• Your goal: What is wanted is the full listing, word for word, without its pictures.

** Opening Raw data block **

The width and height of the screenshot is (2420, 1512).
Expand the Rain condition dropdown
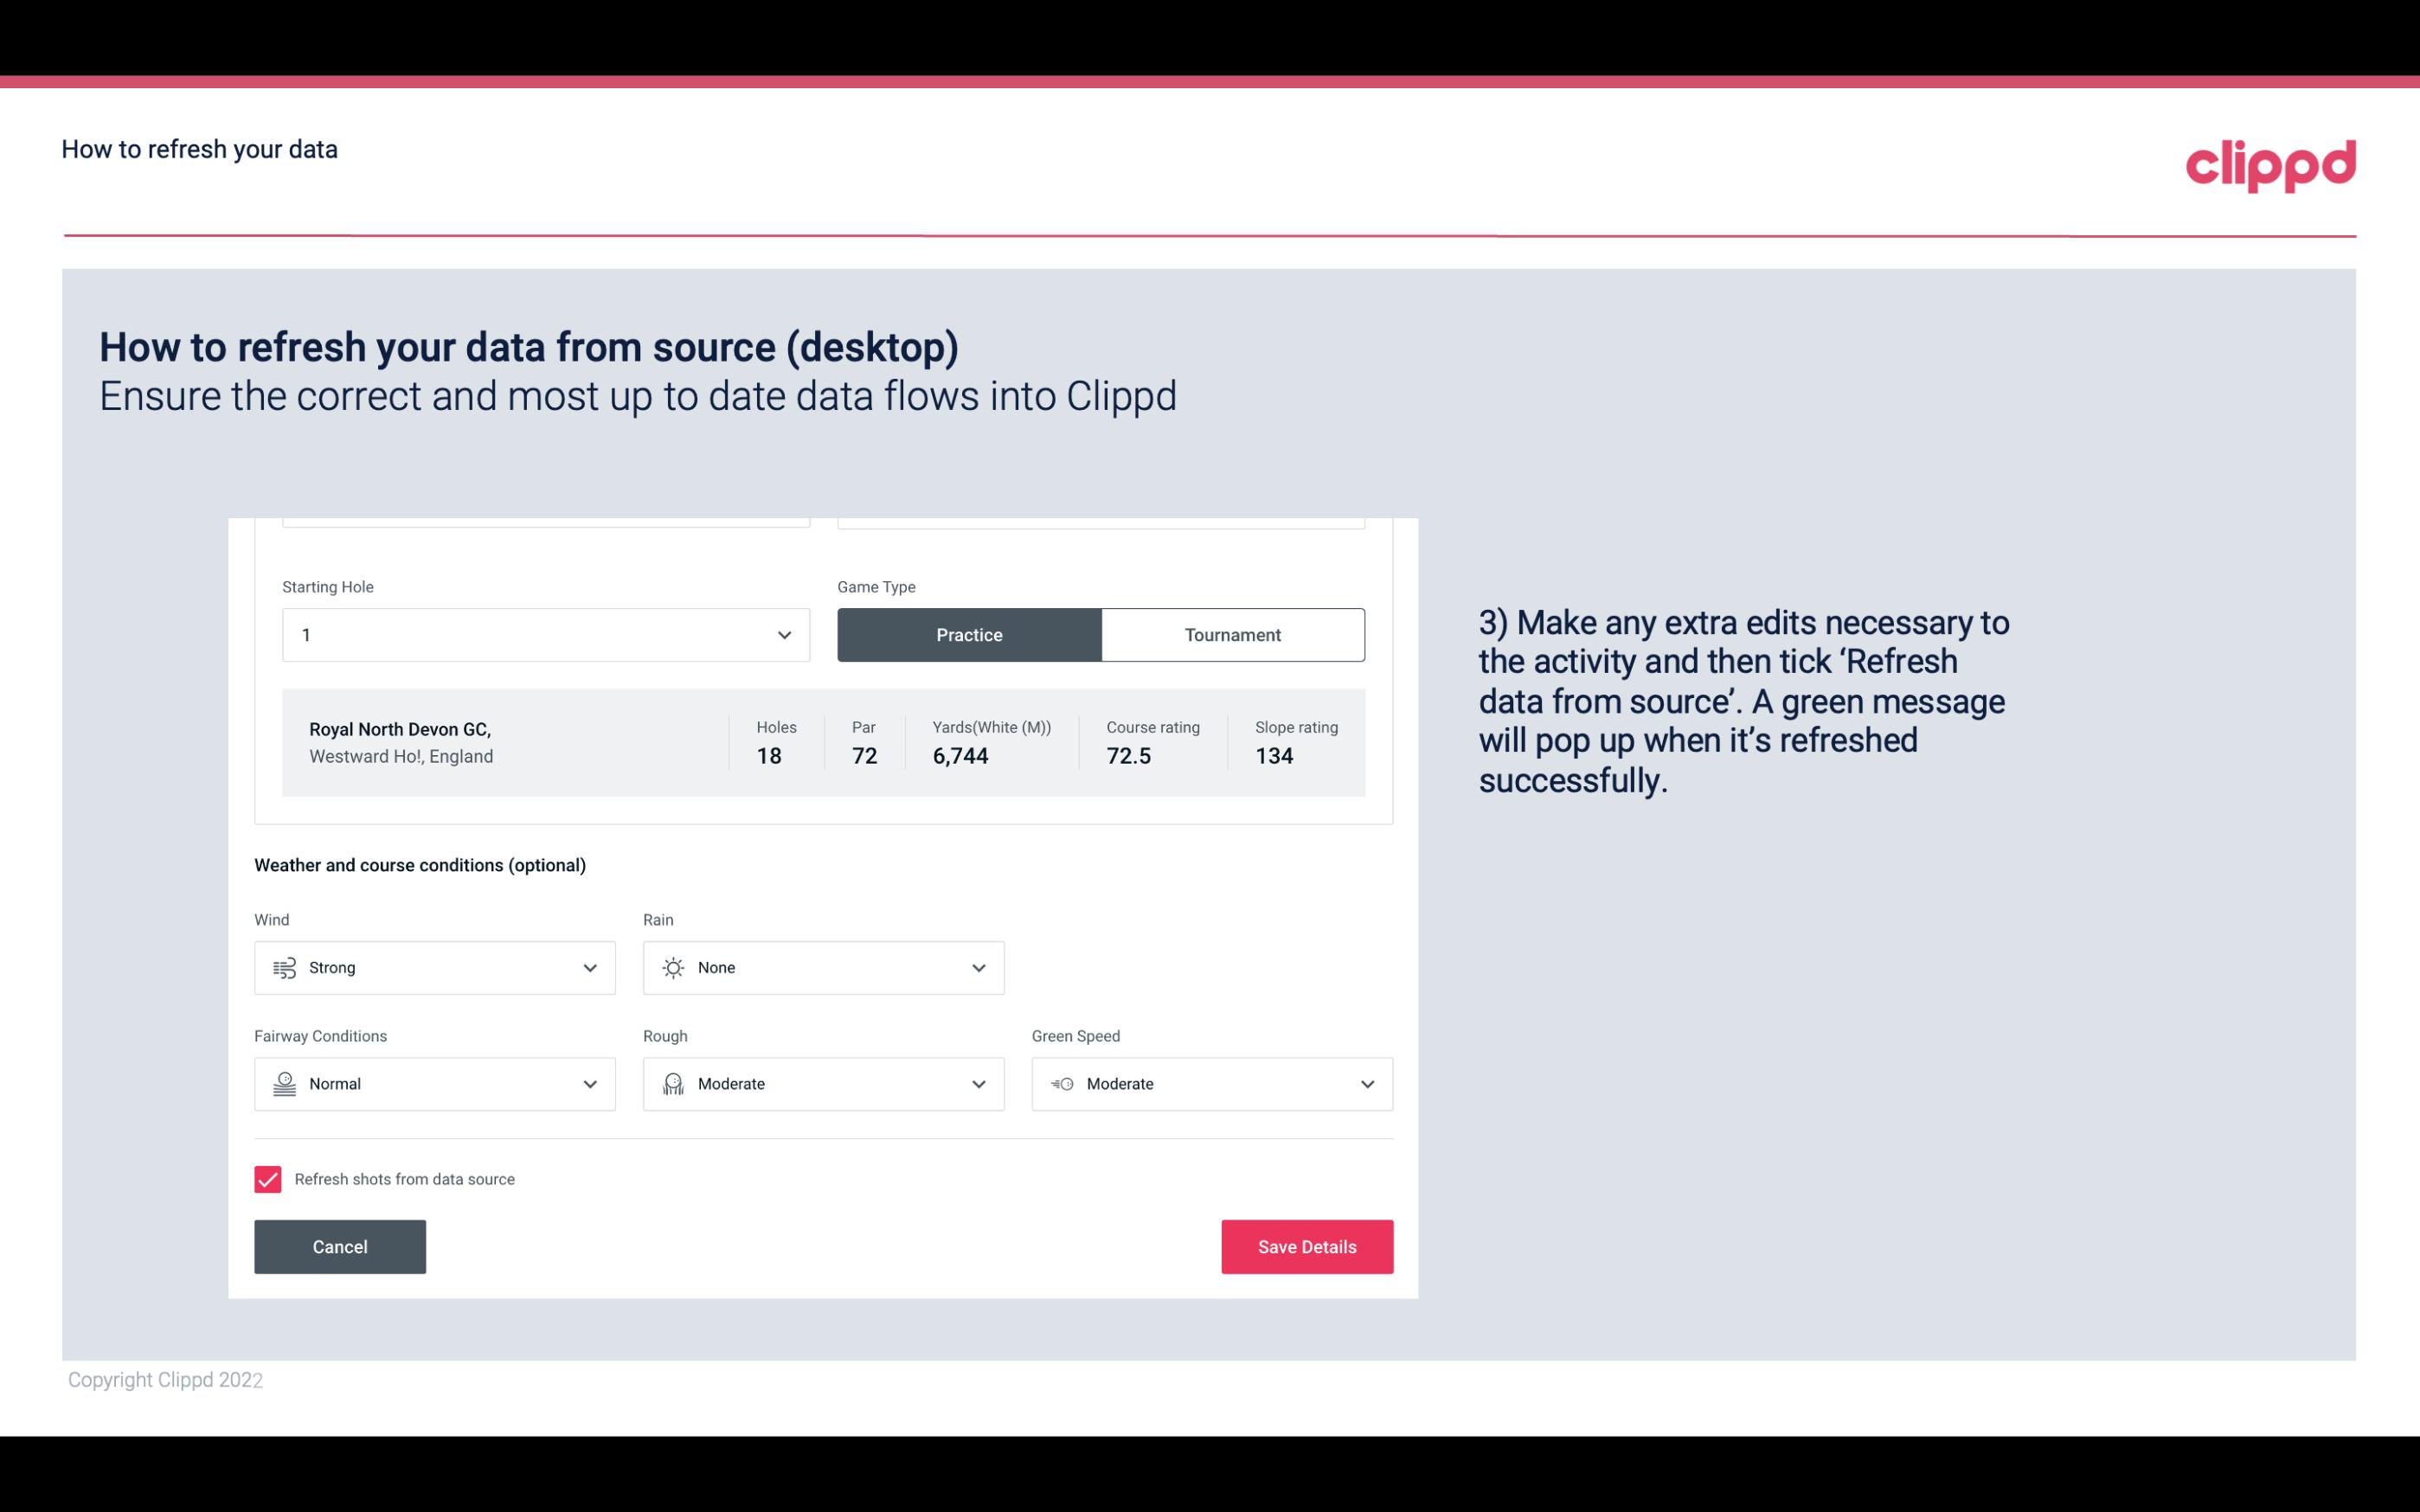click(978, 967)
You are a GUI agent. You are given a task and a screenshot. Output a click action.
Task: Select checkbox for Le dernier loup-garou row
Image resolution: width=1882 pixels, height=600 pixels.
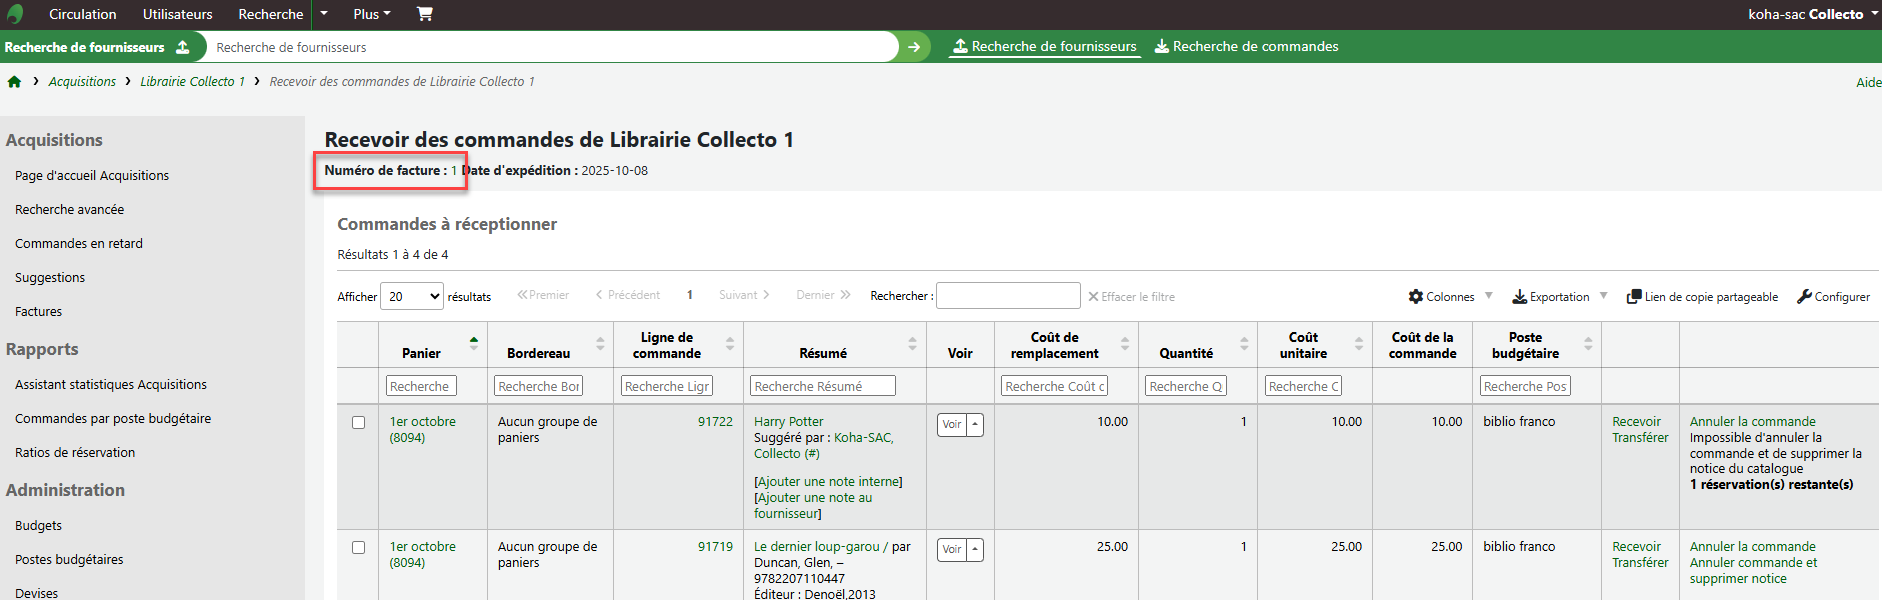(x=358, y=548)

** Closing Raw data block **

• Task result:
The width and height of the screenshot is (2420, 1512).
Expand the Rain condition dropdown
click(978, 967)
You are a GUI agent. You are given a task and a screenshot. Output a click action.
Task: Select checkbox for Le dernier loup-garou row
Image resolution: width=1882 pixels, height=600 pixels.
(x=358, y=548)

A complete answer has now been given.